Extrait du texte>
•••
Avant le coup d’envoi pour les pros, une petite course communautaire était au programme sous une atmosphère effervescente. Les couloirs de départ et d’arrivée sont jalonnés de cloches de vaches et de drapeaux. Les runners franchissent la ligne d’arrivée en trombe avant de s’effondrer dans l’herbe. Ce n’était pas la course exceptionnelle et fluide que les pros ont montré plus tard, mais c’était tout aussi magique. Un spectacle brut, sauvage et divertissant. C’était aussi l’effort de celles et ceux qui connaissent leurs limites mais les dépassent parce qu’ils n’ont pas appris la peur. C’était de la course à l’état pur.

Ensuite, les athlètes se sont réunis pour parler de leurs expériences avec les membres de leur équipe, rire, compatir et savourer la fin de l’effort intense qu’a procuré la course. Après un passage aux food trucks et au beer garden, tout ce beau monde est parti s’installer dans les tribunes. Ils ont goûté à ce que les pros s’apprêtent à faire, le moment est au repos et à la fête.

L’athlétisme est réputé pour être un peu guindé et lent. C’est vu comme un sport pour les officiels avec de longues attentes entre chaque action et des applaudissements polis. Ici, c’était le contraire. Une fois le coup d’envoi donné, les courses s’enchaînent si rapidement qu’il est presque difficile de les suivre. La piste s’illumine à mesure que les runners avancent et des canons de vapeur d’eau éclatent dans la dernière ligne droite alors que les athlètes s’apprêtent à franchir la ligne d’arrivée.

Les stars du spectacle se sont immédiatement faites remarquer. Le On Athletics Club, mieux connu sous le nom de l’OAC, est réputé pour être la première équipe de course de fond aux États-Unis : originale et drôle hors des pistes mais féroce sur les pistes. Pour le plus grand plaisir des fans ! George Beamish (en photo ci-dessous) est l’une des stars de l’équipe. Ce sympathique et timide Néo-Zélandais pourrait passer pour le membre d’un « boys band ». Jusqu’à ce qu’il court... À ce moment, vous voyez qu’il est né pour le running. Il rebondit sans effort et dévore la piste d’une longue foulée fluide. 

Des affiches géantes du visage de George tapissent la balustrade des tribunes lorsqu’il franchit la ligne d’arrivée du 3000 m steeple. Ce n’est que sa deuxième participation à cette épreuve, mais il se distingue en dépassant le champion américain en titre de steeple sur la ligne d’arrivée. Après la course, il signe des affiches et serre des mains pour le plus grand plaisir des fans. Mais l’équipe OAC n’est qu’à ses débuts. Elles rafle la première place du podium dans les trois épreuves suivantes de façon magistrale.
•••
Données fournies>

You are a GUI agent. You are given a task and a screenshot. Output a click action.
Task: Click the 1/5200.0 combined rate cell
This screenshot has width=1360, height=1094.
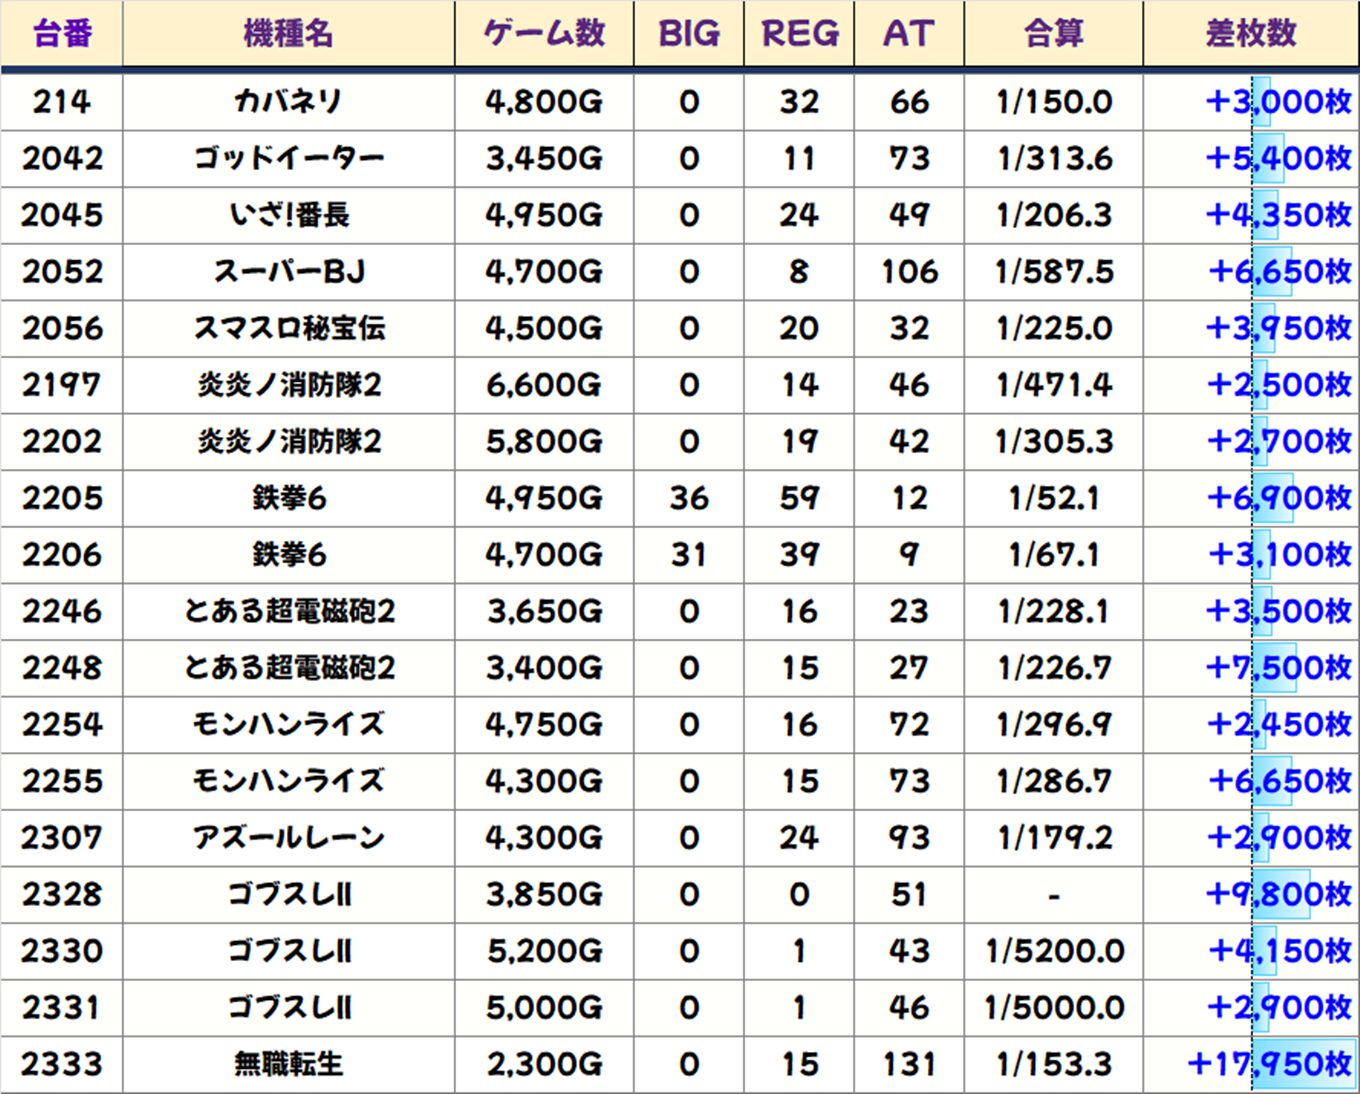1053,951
•••
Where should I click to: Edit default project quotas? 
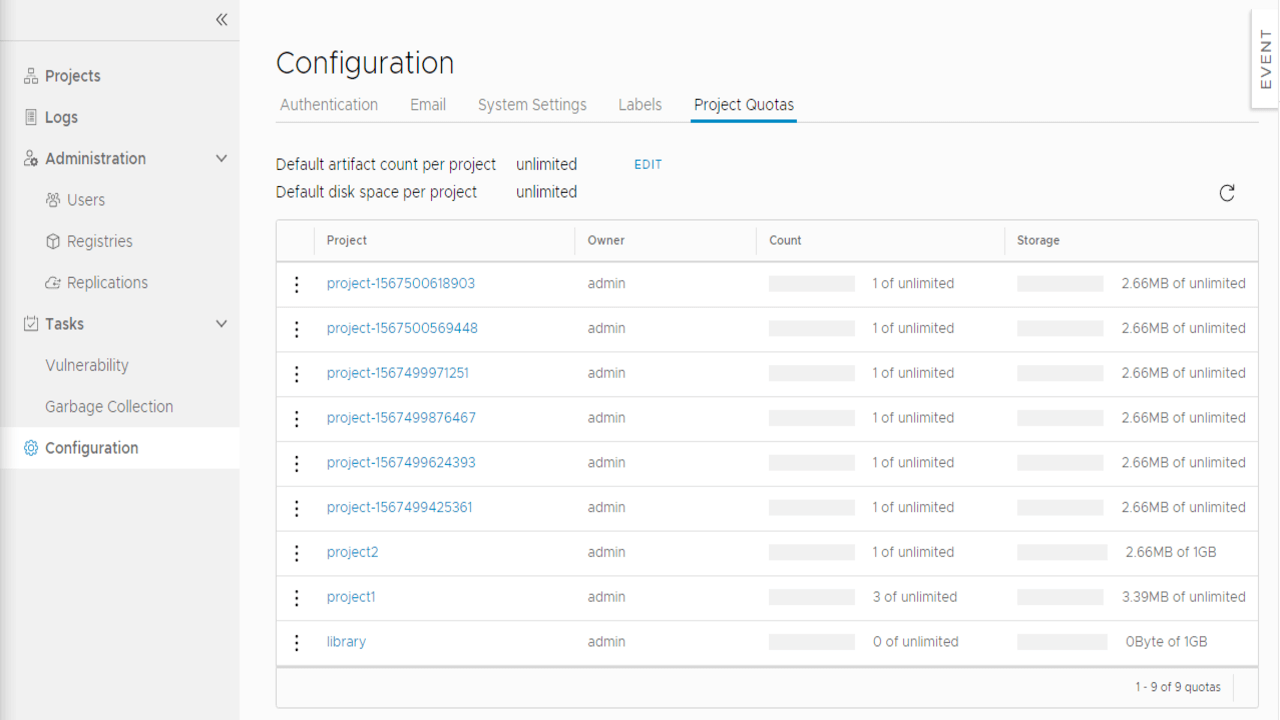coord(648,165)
•••
À faire> Reprenez le récit de la course juste après sa dernière phrase. Les lignes n'ont aucun lien avec le récit de la course.

Réponse>
Tout d’abord, Yared Nuguse (en photo ci-dessous à gauche) - le runner du mile le plus prometteur d’Amérique - remporte le 800 m sur une dernière attaque. « The goose is loose ! » clament les fans sur Twitter. Puis, c’est au tour de Sage Hurta (en photo ci-dessous à droite) qui bat la concurrence sur un mile. Normalement spécialisée en 800 m, après la course, elle dit en plaisantant que le 1500 m lui a paru bien long. Enfin, Josette Norris Andrews clôture la soirée pour l’OAC avec un temps stupéfiant de 14:43 sur le 5000 m, une performance exceptionnelle.

Après la course, Josette (en photo ci-dessous) a été prise d’assaut par ses fans. Des lycéens l’entourent pour lui demander des autographes et des photos. Un fan me montre avec enthousiasme toutes les signatures qu’il a rassemblées en s’exclamant « J’ai passé la meilleure journée de ma vie ». Contrairement à d’autres sports où les pros sont sur une autre planète et loin des fans, les On Track Nights rapprochent le public des athlètes, fans de longue date comme novices. Samedi soir, un fan d’athlétisme de la première heure portant un t-shirt des Essais olympiques de 1992 côtoyait un petit groupe de runners tendance, issus de la scène running de Los Angeles, lui apportant un maximum de hype. Un lycéen était assis à côté d’un coach prestigieux. Les tribunes étaient remplies de runners profitant de l’évènement.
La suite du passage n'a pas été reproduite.